Melissa took some time at the end of today’s show to honor mothers of every ilk (including the mothers of us, the #nerdland staff) in a moving “Footnote” essay. Some were mothers who are serving abroad in our armed forces; some waiting for children in those armed forces to come home. Some mothers are undocumented; some sacrificing to their last; some, like Marissa Alexander, are incarcerated and perhaps even giving birth behind bars. Melissa gave respect to those white mothers, like her own, who are raising conscious, self-loving children of color, to mothers who are gruff and/or kind, and mothers who either grieve today, or whose loss is grieved.
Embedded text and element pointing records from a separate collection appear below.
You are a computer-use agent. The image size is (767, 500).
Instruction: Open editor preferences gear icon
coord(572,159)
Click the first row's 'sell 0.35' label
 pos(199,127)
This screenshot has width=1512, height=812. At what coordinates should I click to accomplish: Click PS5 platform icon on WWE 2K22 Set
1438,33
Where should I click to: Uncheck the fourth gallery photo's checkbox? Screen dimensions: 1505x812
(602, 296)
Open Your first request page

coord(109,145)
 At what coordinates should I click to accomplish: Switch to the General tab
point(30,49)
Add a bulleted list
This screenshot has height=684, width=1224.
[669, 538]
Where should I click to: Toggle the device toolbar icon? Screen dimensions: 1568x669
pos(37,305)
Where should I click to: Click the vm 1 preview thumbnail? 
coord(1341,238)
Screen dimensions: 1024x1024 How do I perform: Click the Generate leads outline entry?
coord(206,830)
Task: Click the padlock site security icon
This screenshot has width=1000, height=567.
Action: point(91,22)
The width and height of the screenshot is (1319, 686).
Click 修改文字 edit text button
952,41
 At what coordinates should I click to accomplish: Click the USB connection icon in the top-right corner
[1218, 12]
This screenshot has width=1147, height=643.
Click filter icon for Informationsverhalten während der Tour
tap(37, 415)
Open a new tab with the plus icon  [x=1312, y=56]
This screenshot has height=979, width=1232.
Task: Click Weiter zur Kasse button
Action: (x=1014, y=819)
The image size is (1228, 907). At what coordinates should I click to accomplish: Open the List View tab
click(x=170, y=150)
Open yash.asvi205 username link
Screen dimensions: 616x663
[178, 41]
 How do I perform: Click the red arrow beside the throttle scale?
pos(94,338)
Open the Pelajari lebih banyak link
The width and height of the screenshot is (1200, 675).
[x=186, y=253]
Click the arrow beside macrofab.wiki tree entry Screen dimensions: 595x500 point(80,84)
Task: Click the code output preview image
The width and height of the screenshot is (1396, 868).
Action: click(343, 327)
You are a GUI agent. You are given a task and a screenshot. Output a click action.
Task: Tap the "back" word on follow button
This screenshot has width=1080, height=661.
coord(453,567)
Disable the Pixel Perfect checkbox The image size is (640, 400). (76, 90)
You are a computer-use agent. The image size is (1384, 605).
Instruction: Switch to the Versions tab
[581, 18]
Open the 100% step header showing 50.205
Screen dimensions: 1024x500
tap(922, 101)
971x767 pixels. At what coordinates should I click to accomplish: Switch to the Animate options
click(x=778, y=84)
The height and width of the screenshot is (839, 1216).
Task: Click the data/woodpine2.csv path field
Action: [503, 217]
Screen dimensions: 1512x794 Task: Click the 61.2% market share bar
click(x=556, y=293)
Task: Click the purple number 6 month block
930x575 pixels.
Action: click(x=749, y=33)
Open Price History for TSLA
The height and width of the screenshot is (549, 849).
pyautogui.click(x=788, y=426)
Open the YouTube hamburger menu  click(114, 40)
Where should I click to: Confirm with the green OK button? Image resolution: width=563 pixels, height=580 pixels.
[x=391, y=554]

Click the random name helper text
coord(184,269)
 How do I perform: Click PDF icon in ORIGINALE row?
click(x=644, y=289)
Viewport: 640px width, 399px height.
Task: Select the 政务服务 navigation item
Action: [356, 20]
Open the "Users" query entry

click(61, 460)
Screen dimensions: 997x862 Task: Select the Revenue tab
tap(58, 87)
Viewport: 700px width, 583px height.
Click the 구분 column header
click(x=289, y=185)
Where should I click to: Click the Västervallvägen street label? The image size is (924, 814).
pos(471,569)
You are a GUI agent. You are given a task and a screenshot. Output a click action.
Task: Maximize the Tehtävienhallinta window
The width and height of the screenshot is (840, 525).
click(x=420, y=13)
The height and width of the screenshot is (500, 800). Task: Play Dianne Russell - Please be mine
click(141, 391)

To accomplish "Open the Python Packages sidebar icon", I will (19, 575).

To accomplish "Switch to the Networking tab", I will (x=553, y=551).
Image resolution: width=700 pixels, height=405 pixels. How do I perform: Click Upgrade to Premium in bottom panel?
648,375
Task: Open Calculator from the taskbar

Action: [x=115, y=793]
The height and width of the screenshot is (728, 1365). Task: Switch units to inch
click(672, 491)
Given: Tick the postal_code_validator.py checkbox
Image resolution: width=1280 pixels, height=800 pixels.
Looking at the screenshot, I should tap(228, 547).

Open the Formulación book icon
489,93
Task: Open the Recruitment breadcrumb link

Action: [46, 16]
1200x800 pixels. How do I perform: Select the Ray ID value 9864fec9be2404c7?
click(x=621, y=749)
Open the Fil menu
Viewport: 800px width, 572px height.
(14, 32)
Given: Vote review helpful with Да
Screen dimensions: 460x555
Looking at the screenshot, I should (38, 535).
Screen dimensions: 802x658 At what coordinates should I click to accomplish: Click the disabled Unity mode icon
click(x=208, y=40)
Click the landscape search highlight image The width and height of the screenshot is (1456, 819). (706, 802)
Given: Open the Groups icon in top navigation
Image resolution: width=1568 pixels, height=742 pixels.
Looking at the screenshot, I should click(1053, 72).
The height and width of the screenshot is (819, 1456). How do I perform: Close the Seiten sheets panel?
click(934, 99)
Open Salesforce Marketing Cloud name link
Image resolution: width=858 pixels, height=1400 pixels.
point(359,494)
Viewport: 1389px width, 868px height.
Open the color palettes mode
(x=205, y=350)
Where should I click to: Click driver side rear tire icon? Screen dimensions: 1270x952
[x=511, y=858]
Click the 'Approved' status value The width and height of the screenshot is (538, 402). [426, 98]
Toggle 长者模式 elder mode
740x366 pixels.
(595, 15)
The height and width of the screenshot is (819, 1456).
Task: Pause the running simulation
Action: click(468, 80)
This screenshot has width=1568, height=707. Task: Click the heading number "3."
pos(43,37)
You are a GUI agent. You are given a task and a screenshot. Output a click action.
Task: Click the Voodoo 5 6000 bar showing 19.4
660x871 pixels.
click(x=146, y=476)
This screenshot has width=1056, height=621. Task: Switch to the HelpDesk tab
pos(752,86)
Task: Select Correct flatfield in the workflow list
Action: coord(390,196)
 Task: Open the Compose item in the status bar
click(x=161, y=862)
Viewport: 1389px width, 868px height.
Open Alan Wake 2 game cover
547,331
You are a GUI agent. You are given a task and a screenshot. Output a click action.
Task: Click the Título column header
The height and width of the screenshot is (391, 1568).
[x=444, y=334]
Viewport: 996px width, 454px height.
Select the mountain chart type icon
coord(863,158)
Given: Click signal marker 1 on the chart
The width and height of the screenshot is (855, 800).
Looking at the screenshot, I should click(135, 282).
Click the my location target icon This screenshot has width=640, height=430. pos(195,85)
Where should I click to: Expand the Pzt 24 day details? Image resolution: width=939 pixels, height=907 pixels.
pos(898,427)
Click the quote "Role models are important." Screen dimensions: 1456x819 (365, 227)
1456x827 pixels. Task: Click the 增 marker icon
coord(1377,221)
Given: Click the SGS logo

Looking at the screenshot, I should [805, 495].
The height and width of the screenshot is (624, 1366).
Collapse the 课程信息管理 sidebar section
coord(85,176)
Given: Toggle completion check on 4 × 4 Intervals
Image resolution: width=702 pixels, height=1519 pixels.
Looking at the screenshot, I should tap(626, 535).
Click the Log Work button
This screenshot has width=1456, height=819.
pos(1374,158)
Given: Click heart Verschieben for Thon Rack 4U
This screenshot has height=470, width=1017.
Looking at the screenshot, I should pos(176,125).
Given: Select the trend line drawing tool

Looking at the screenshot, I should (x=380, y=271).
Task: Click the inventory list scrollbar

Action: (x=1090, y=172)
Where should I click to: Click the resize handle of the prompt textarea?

In that particular respect, I wanted to share another phenomenal essay, written in Ebony by New York-based writer and poet Saeed Jones about facing his first Mother’s Day without his mom, who passed away last year on May 12:
But here is the peace: grief is vast. I thought it would be like a river, powerful but with a clear direction. Instead, though, I’ve found that grief is an ocean. There is hell in grief, to be sure, but there is joy too. Now, though I sometimes cry, I more often feel a sense of awe at the depth of my connection to my mother. Perhaps this wonder is how I know that ten months and more have passed and that my mother, in some form, is back in the world. Awe at the undeniable fact that I will forever be the son of a fiercely beautiful woman. Awe at knowing just how exquisitely she prepared me to live and write my way into this world. And yes, her absence hurts, but her presence – and I feel it more and more each day – her presence moves me forward. Perhaps awe is the best word to describe this aspect of grief given its relation to the word awful.